### What to do
Only the lines from the one containing "The width and" through the end of the data are wanted, reproduced exactly and without pictures.

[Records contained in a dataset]
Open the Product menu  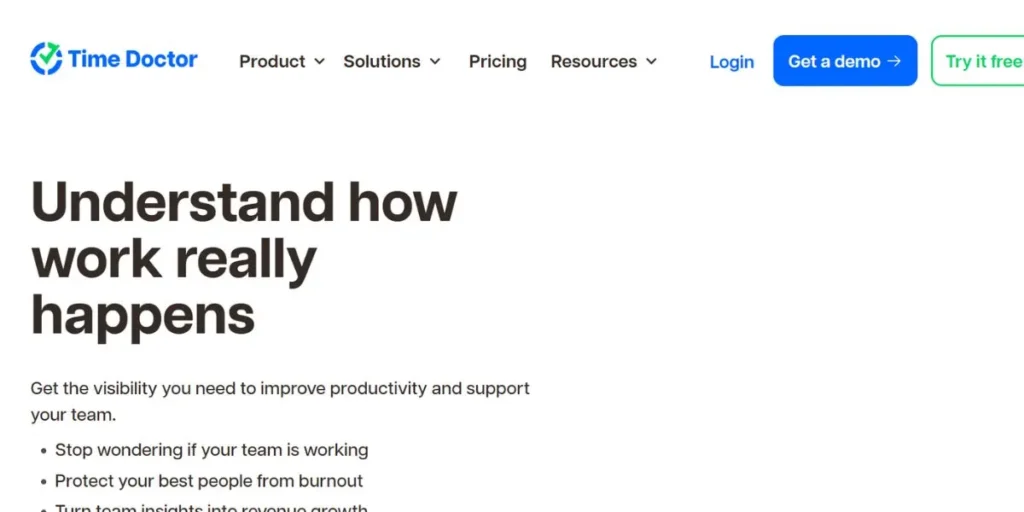click(x=272, y=61)
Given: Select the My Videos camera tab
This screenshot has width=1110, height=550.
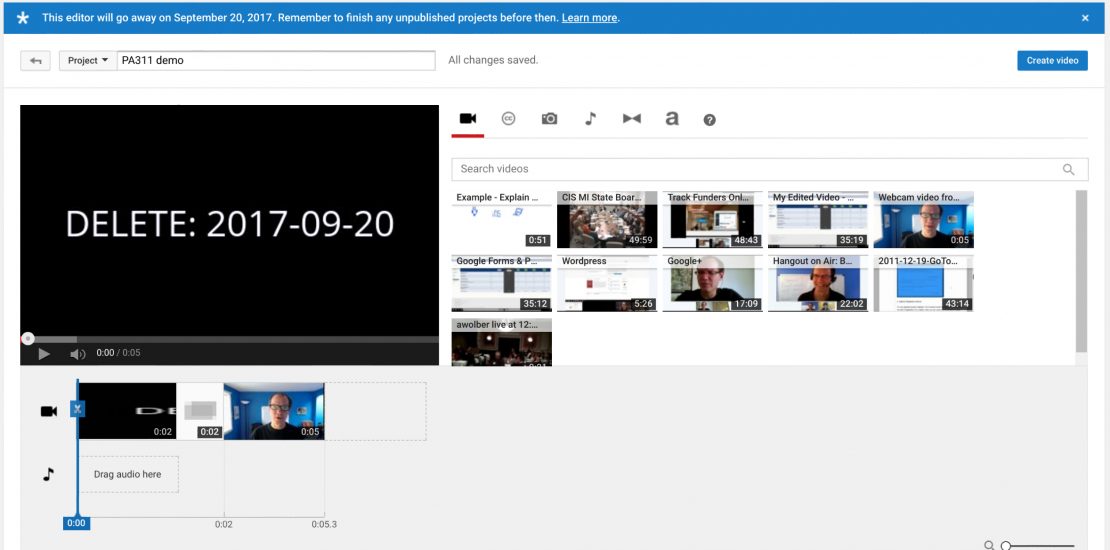Looking at the screenshot, I should tap(467, 119).
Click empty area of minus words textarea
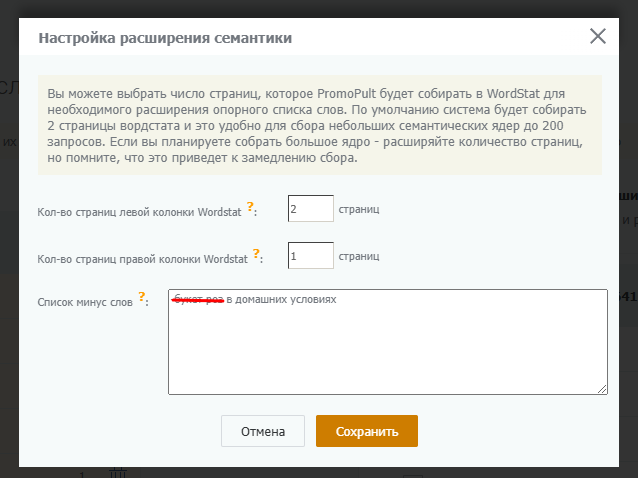The height and width of the screenshot is (478, 638). [387, 350]
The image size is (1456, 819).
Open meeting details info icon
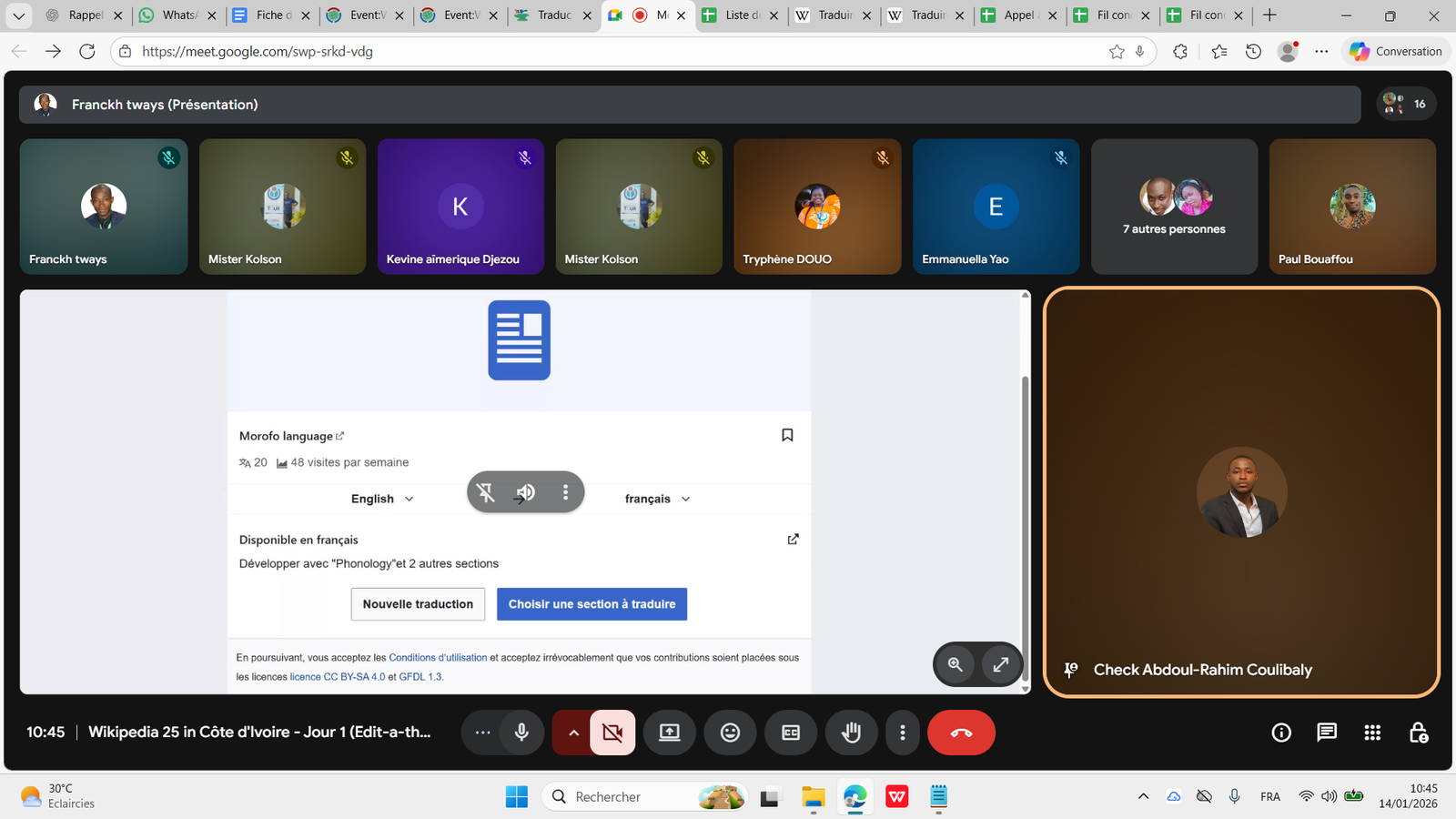(1281, 733)
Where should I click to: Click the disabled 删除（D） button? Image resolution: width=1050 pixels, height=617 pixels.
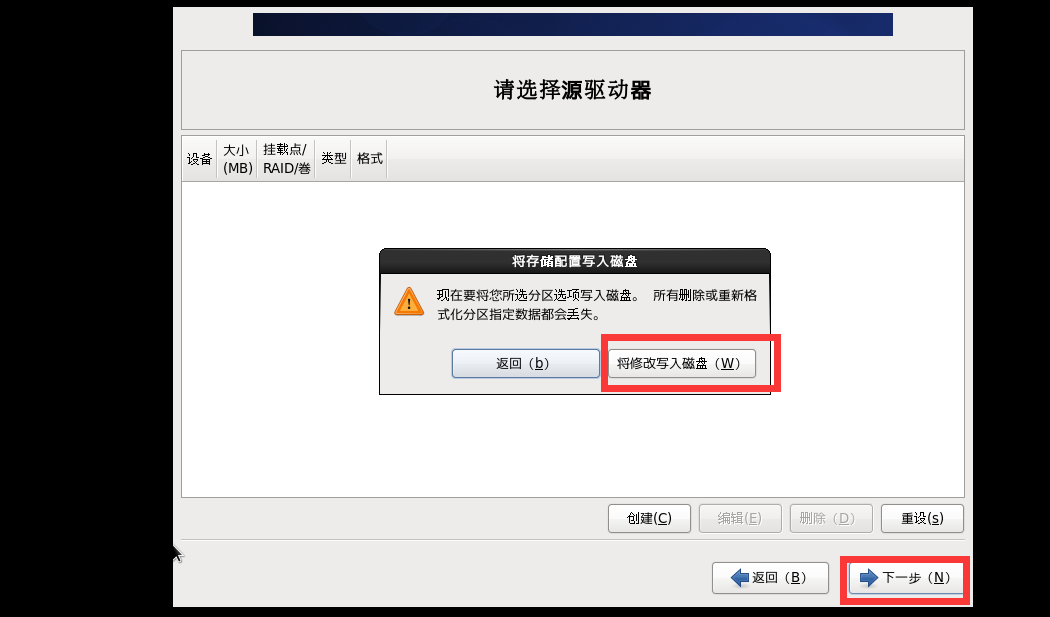click(831, 519)

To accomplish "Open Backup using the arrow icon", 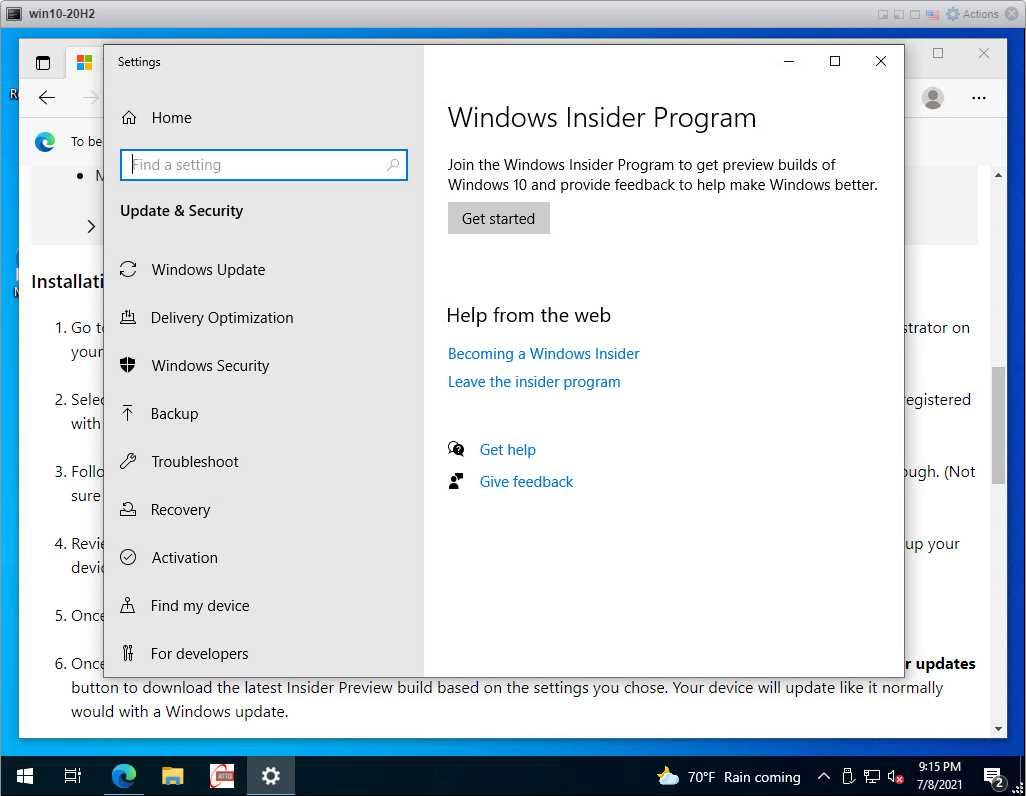I will (x=128, y=413).
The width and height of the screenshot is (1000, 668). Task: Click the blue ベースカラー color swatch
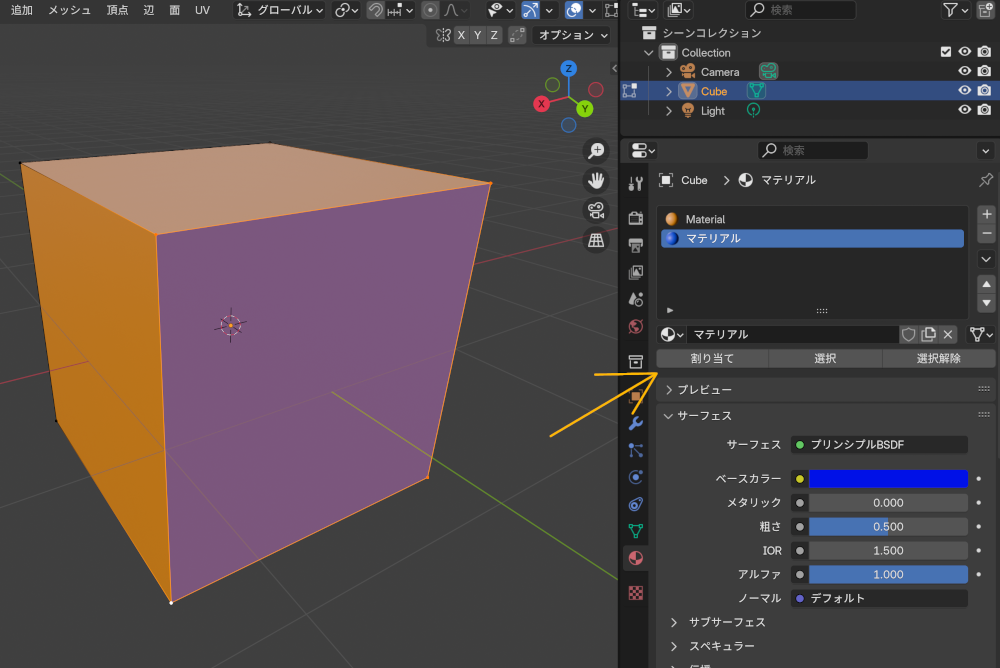pos(888,478)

### Exercise response
The width and height of the screenshot is (1000, 668). Task: Click the blue ベースカラー color swatch
pos(888,478)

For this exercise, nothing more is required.